でもな~俺は知ってるけど、加奈が知ったら…。」
真鈴とジンコのモップ掛けの手が止まった。
「え?」
不思議そうに見る俺に真鈴とジンコが歩いてきた。
不機嫌そうな顔をしていた。
「どうしたの2人とも…。」
真鈴が俺に顔を寄せた。
「彩斗、加奈がおちゃらけた単純な女子だと思ったら大違いなんだよ。」
「え?」
ジンコも俺に顔を寄せた。
「加奈はね、私達より年下だけど、私達が足元にも及ばない優しい、深い愛情を持った女の子なんだよ。

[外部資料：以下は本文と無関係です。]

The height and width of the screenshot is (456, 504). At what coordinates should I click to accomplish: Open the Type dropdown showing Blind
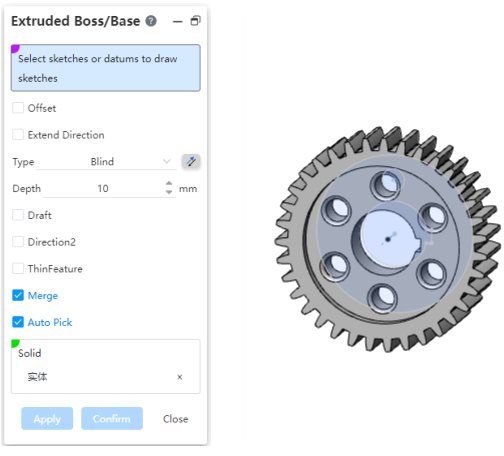pos(106,162)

彩斗はおこちゃまだから加奈がクラに会ってあんなテンションになっているとしか思えないようだけどね。」
「そうだよ、加奈は全部知って…いや、ここで言うのは止めるよ。
とにかく私達じゃ足元にも及ばないほど優しい女の子なんだよ。」
「彩斗は人を見る目がまだまだだね~。
私達は加奈の味方だからね。」
真鈴はジンコの言葉に力強く頷いた。
俺は何の事だか良く判らなかったが、真鈴もジンコもその後口を閉ざしてモップ掛けを再開した。
その後、皆で風呂上がりに夕食を済ました後で暖炉の間で寛いだ後、真鈴とジンコと加奈は酒とつまみを持って部屋に戻って女子会をした。
朝方まで飲んだようだ。
あの晩の加奈のテンションの異様な高さを数日後に判った時、俺はやっぱり…まだまだおこちゃまだと思った。